Non-compete clauses in an employee's contract, that stop them from working for a competitor after they leave, are unenforceable unless they:

  • do no more than protect the employer's legitimate business interests; and
  • are reasonable, in both extent and duration, ie they do not unfairly prevent the ex-employee from earning a living

An encouraging trend for employers is that the courts appear to be prepared to consider whether a non-compete clause that is, on the face of it, unreasonable can be construed in a way that makes it reasonable, and therefore enforceable.

Survey the scene

In a recent case, an employee was employed as a surveyor. He worked initially in his employer's valuation services team and then in its healthcare team. He had also occasionally helped colleagues working in other areas of the business, and worked on projects outside the healthcare sector for his employer.

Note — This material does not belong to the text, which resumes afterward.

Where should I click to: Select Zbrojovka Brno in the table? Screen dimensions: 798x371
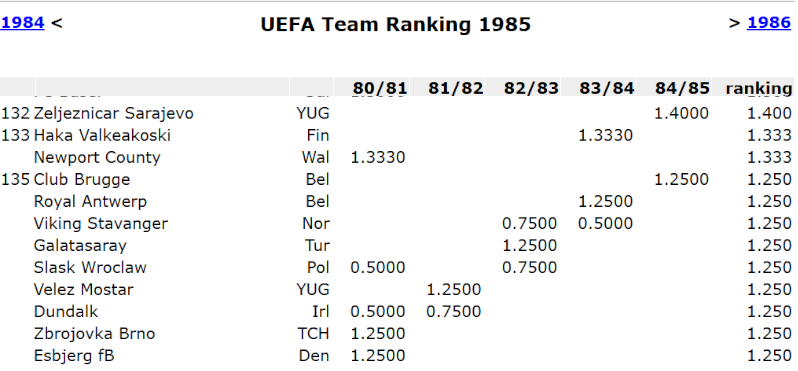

The non-compete clause in his contract of employment said that, if he ceased to be employed, he could not work for any company that had, as part of its business, a "prohibited business". A prohibited business was defined as any business with which he had been "directly and materially" involved for his employer in the 18 months before his contract ended. Clauses like this are common, but have been difficult to enforce in the past.

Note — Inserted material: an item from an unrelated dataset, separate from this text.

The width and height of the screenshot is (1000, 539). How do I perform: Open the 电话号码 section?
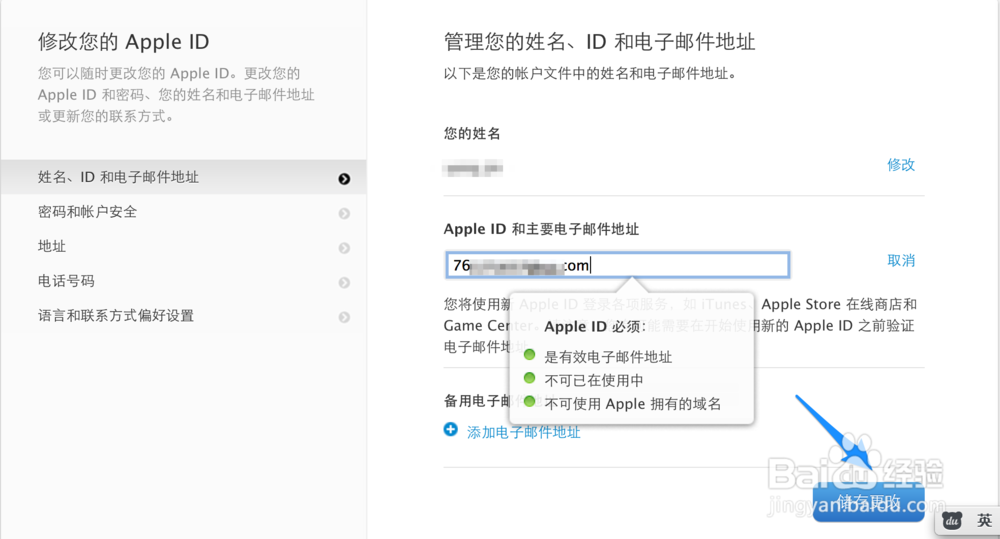tap(66, 281)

The employee left and went to work for a competitor, which also operated in the healthcare sector.

Unreasonable!

When his former employer tried to enforce its non-compete clause against him, he argued that the clause would stop him from working for any company which had, as part of its business, a division or department that competed with a part of his former employer's business that he had been involved in, whether or not he worked in that division or department in the competing business.

Given the nature of the industry, and the range of "prohibited businesses" that he had worked in at his former employers, the non-compete clause effectively stopped him from earning a living in his profession. It was therefore unreasonable and unenforceable.

The court says no

The court decided that, if he was right in his construction of the clause, it was unenforceable. However, it decided that, if the non-compete clause could instead be construed as stopping him from working for a competing part of another company (but not a non-competing part) that was not, by itself, unreasonable. The court decided that the clause could be construed that way.

On the employee's argument that he had been involved in such a range of activities for his former employer that there were unlikely to be other businesses that did not carry out at least one of them, the court said that limiting the definition of "prohibited business" to businesses with which he had been "directly and materially" involved in the previous 18 months meant it only caught activities if they amounted to a significant part of his work. The occasional work he had done for colleagues in other parts of the company, or on projects outside the healthcare sector, was not enough. Nor was involvement in any work more than 18 months before he left.

Overall, therefore, the court construed the clause as preventing him from working for a competitor only if he worked in its healthcare business - which was exactly what he was, in fact, doing. Given the employee's knowledge of his former employer's clients and prospects, it ruled that the clause, as so construed, was reasonable and enforceable.

Recommendations

  • In industries where competitors may carry out multiple competing activities, consider limiting non-compete clauses so they only prevent employees from working in those parts of a competitor's business that made up a significant part of the employee's work before he left.
  • Always take advice on non-compete clauses in any event.